# Element and text position data
>>>>>

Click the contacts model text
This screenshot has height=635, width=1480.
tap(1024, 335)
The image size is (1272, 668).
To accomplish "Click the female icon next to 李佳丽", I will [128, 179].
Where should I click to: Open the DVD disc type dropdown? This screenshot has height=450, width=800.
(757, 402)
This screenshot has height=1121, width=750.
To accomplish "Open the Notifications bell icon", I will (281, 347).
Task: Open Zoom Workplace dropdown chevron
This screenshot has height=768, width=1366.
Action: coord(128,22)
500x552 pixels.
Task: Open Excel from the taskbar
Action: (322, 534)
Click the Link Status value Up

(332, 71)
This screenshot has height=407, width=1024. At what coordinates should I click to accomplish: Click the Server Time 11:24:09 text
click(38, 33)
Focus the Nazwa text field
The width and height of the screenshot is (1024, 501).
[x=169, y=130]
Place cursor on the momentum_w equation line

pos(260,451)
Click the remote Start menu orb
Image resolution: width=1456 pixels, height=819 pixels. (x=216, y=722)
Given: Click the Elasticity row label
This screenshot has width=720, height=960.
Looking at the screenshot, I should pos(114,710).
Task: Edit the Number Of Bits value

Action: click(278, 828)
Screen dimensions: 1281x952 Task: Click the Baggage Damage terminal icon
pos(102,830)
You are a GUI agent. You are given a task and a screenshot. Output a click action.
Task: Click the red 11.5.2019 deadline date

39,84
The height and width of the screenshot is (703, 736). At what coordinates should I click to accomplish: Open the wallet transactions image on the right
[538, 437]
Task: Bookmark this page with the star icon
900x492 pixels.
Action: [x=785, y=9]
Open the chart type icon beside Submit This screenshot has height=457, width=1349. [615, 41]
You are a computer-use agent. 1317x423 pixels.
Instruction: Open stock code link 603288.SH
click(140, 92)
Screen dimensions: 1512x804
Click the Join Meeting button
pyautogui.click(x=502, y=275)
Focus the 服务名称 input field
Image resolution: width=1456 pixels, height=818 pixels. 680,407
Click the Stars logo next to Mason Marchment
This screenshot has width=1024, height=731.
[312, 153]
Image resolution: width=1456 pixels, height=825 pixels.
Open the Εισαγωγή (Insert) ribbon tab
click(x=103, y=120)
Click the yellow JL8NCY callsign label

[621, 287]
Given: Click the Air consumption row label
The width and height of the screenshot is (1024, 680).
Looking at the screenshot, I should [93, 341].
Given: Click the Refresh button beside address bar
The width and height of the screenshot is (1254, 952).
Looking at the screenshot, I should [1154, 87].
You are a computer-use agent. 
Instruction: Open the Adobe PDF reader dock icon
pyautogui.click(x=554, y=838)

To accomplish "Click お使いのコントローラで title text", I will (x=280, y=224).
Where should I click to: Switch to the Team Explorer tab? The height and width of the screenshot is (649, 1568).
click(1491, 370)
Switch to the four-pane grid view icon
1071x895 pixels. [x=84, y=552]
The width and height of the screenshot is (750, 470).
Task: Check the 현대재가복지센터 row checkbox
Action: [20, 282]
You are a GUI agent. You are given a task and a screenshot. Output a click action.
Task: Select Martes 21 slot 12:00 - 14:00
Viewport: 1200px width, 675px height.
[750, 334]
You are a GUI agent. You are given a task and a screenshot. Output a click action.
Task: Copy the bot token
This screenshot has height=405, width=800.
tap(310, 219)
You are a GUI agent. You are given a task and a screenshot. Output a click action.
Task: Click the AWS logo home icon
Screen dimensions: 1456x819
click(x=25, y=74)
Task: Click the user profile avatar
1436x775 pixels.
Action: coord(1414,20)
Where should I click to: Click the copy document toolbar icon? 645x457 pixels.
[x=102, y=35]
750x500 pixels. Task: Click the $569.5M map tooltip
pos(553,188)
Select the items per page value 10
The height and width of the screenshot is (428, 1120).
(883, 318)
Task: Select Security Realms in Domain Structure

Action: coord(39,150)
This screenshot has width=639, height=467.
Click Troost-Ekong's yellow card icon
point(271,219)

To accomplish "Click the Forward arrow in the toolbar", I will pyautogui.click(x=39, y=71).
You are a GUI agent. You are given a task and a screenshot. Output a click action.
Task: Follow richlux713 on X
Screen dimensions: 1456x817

<<<<<

# Work required
Pull out each line of the records that contains the string "page" and copy those lines, matching case exactly.

# Result of this exercise
Task: Bookmark this page with the star icon
Select the items per page value 10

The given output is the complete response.